Zum einen spielen die Hormone verrückt. Sobald die Rahmenbedingungen vom ständigen Hin und Her, von Wut und Frieden, von Liebe und Hass gezeichnet sind, streikt die Psyche. Sie weiß nicht mehr, wie sie das Geschehen einordnen soll. Entscheidungen fallen schwer. Die Manipulation ist in vollem Gange.
Häufig finden sich in der toxischen Beziehung aber auch Parallelen zu der eigenen Kindheit. Vielleicht haben die Eltern ein ähnliches Beziehungsmodell gelebt, vielleicht gab es eine Suchtproblematik. Kinder lieben ihre Eltern bedingungslos, ganz gleich, wie sie sich verhalten. Und sie passen sich an, weil sie selbst das Bedürfnis danach haben, geliebt zu werden.
Gerät ein Erwachsener vor diesem Hintergrund in eine toxische Beziehung, wird er alte Verhaltensmuster abrufen. Er wird seinem Partner Fehltritte verzeihen und sich selbst unterordnen, um die Partnerschaft nicht zu gefährden.
Das ist aber genau der falsche Weg. Der coabhängige Partner muss lernen, sich selbst zu lieben. Er muss seinen eigenen Bedürfnissen wieder Bedeutung einräumen und sich selbst an erste Stelle setzen.
Systematische Manipulation
Toxische Partner leben in einer Parallelwelt. Sie stricken sich ein Netz aus Lügen. Dabei bleibt es nicht bei einzelnen Schutzbehauptungen. Es handelt sich vielmehr um ein fantastisches Konstrukt, was jeden Realitätsbezug entbehrt. Tatsachen werden verdreht und Unwahrheiten erzählt, bis am Ende keiner mehr weiß, woran er noch glauben kann. Die coabhängigen Partner werden kontinuierlich manipuliert und verlieren allmählich den Bezug zu ihrer inneren Stimme.
Häufig gibt es für die Lügen keinen triftigen Grund. Manchmal werden sie aber auch gezielt dazu eingesetzt, die eigenen Bedürfnisse zu befriedigen. Ein toxischer Partner, der in Wirklichkeit gar keine feste Beziehung will, wird rosige Zukunftsbilder zeichnen, damit er im Hier und Jetzt das bekommt, was er braucht. Das können körperliche Begehren oder der Wunsch nach Bestätigung sein.
Die Verdrehung der Tatsachen dient häufig auch dem Betrug. Entweder auf persönlicher Basis, indem zum Beispiel mehrere Partnerschaften parallel verlaufen, oder in materieller Hinsicht.
Bin ich selbst betroffen?
Toxische Muster in der eigenen Beziehung erkennst du daran, dass
– Versprechungen nicht eingehalten werden. Ihr malt euch eine gemeinsame Zukunft aus, die es so aber nie geben wird.
– du nicht weißt, woran du bist. Mal hü, mal hott, mal ja mal nein. Die Beziehung ist instabil und wechselt ihre Richtung in Sekundenschnelle.
– dein soziales Umfeld Bedenken äußert. Sie erkennen die Probleme, dringen aber nicht zu dir durch.
– dein Selbstwert sinkt. Du glaubst, du hättest es nicht anders verdient und suchst die Schuld nur noch bei dir.

__ZUR AUFGABE__
Schreiben Sie den Textauszug über toxische Beziehungen ab, beginnend bei "Häufig finden sich" und fortlaufend bis einschließlich "erste Stelle setzen.". Ersetzen Sie dabei "Partnerschaft" durch "Beziehung".

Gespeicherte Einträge
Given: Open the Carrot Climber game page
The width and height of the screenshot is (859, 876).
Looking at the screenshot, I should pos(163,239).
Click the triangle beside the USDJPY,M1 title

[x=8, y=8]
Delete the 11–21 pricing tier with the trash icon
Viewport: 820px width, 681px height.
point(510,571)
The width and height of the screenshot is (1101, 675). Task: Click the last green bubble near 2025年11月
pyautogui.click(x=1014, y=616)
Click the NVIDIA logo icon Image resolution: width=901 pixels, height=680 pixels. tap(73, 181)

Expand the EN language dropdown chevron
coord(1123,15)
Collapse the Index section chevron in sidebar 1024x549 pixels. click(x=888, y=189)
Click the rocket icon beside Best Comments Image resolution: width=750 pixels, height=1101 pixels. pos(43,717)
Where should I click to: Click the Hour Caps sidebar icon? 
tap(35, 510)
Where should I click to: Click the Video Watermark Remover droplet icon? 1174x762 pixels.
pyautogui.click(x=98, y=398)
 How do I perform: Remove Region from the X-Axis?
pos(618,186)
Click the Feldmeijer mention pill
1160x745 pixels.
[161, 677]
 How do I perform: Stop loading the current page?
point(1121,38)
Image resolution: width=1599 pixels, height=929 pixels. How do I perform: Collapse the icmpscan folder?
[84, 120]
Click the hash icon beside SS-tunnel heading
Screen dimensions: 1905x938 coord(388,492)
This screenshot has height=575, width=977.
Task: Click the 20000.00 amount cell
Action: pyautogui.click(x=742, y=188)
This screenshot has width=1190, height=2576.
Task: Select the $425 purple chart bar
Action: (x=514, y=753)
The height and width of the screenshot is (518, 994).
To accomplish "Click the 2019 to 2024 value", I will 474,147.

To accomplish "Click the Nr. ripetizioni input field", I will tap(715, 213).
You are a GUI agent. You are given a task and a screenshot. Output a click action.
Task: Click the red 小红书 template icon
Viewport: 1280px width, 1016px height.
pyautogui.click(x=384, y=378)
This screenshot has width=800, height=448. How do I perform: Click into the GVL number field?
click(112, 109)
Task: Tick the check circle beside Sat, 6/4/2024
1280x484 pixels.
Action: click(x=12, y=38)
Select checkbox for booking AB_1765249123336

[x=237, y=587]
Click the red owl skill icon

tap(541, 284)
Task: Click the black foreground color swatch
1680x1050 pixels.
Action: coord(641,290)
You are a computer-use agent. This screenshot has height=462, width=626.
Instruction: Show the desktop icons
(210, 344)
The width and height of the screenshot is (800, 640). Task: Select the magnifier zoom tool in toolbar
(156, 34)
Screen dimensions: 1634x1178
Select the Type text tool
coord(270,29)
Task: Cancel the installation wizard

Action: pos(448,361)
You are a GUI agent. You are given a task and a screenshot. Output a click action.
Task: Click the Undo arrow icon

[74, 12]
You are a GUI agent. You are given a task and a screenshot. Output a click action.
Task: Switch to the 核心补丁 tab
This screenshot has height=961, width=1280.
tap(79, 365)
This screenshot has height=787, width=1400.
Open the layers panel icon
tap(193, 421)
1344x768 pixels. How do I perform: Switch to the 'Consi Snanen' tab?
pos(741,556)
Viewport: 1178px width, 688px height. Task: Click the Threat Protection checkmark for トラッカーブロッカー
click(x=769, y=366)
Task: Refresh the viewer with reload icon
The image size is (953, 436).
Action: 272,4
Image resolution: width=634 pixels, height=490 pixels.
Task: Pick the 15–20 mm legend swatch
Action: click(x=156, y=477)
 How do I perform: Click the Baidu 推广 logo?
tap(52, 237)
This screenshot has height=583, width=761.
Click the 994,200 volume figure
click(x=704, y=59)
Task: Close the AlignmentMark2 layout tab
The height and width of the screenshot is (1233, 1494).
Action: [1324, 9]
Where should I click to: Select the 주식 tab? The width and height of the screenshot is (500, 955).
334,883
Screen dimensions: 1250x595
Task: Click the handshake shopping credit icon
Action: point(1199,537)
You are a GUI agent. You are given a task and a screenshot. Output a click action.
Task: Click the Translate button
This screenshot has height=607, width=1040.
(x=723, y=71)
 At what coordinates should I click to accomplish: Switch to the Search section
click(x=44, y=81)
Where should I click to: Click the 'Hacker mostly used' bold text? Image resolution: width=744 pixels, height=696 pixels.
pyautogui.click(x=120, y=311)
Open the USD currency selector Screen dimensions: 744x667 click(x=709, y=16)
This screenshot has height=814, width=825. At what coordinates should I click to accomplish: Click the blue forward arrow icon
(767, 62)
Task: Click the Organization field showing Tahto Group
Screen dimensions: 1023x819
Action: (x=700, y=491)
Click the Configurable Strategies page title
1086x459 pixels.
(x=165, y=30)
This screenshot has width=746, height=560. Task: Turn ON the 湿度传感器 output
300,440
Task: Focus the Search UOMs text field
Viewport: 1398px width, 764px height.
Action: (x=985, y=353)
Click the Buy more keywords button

__LÖSUNG__
Häufig finden sich in der toxischen Beziehung aber auch Parallelen zu der eigenen Kindheit. Vielleicht haben die Eltern ein ähnliches Beziehungsmodell gelebt, vielleicht gab es eine Suchtproblematik. Kinder lieben ihre Eltern bedingungslos, ganz gleich, wie sie sich verhalten. Und sie passen sich an, weil sie selbst das Bedürfnis danach haben, geliebt zu werden.
Gerät ein Erwachsener vor diesem Hintergrund in eine toxische Beziehung, wird er alte Verhaltensmuster abrufen. Er wird seinem Partner Fehltritte verzeihen und sich selbst unterordnen, um die Beziehung nicht zu gefährden.
Das ist aber genau der falsche Weg. Der coabhängige Partner muss lernen, sich selbst zu lieben. Er muss seinen eigenen Bedürfnissen wieder Bedeutung einräumen und sich selbst an erste Stelle setzen.